(RECORDS FOR PROCESSING Opens)

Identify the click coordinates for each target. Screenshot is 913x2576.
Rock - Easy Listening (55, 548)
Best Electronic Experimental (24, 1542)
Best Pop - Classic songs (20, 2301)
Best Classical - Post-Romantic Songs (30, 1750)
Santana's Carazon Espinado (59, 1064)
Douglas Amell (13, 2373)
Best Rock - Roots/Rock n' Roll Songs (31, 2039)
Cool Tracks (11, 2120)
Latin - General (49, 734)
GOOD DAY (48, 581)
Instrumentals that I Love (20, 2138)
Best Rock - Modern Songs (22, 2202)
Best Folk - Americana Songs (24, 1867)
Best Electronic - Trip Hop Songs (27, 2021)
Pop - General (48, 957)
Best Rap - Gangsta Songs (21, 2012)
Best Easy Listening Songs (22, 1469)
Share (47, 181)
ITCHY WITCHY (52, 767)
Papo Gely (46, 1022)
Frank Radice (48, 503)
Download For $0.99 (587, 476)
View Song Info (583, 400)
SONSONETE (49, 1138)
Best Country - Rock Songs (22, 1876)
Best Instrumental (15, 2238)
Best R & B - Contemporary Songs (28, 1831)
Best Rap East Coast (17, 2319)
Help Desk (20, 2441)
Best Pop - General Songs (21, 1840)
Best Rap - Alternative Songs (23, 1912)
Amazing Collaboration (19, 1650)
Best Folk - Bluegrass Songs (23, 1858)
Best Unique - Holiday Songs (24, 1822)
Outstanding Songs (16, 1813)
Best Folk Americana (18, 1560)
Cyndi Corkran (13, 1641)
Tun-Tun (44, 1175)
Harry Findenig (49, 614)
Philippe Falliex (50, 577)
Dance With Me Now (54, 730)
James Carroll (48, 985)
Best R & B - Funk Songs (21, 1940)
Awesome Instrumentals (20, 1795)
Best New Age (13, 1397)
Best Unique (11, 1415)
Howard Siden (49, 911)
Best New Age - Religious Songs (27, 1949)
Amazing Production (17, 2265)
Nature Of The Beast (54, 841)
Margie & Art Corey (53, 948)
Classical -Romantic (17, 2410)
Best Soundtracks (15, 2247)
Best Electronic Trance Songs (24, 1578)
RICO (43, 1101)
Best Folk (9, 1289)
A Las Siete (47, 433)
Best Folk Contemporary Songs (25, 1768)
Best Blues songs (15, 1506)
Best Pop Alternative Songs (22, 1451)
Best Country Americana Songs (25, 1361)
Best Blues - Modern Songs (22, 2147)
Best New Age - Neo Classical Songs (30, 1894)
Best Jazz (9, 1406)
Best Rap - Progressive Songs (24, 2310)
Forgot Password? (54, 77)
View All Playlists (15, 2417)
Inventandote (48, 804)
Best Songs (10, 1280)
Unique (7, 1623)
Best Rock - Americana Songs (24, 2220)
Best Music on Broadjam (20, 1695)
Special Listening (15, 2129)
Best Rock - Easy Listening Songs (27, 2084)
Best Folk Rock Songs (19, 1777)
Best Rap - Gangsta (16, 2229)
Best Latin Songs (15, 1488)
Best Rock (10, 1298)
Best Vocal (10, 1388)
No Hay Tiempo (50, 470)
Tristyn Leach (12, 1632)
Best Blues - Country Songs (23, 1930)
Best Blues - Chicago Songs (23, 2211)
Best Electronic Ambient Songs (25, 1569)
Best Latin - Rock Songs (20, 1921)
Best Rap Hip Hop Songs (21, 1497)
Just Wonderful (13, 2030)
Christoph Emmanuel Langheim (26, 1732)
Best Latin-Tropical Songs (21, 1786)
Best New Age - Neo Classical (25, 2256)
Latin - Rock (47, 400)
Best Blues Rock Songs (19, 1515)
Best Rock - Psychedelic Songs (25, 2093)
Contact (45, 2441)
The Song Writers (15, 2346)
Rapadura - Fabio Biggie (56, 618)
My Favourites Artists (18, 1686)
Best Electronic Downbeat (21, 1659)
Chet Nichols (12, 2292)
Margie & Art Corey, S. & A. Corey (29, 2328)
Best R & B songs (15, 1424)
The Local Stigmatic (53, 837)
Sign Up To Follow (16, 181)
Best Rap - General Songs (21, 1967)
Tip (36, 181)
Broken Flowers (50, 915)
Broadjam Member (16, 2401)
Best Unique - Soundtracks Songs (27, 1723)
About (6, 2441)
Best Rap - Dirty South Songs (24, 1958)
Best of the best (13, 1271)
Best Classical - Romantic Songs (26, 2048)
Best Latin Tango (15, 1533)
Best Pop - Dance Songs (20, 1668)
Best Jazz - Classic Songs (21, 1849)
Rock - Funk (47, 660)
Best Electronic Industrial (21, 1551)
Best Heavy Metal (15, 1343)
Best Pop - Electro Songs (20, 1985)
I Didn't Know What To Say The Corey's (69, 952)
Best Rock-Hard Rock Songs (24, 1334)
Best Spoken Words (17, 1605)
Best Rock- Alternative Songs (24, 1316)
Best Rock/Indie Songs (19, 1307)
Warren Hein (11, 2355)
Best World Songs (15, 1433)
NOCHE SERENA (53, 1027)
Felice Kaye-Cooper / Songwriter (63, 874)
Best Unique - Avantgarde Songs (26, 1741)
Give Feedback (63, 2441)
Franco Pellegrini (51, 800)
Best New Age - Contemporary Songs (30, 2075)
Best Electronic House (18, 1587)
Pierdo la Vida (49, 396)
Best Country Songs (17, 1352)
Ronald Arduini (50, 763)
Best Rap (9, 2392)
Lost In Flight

(RECORDS FOR PROCESSING Closes)

_THE PROBLEM_
Bring together all lines from the listing that contain the word "Blues".

_SOLVED EXERCISE_
Best Blues songs (15, 1506)
Best Blues - Modern Songs (22, 2147)
Best Blues - Country Songs (23, 1930)
Best Blues - Chicago Songs (23, 2211)
Best Blues Rock Songs (19, 1515)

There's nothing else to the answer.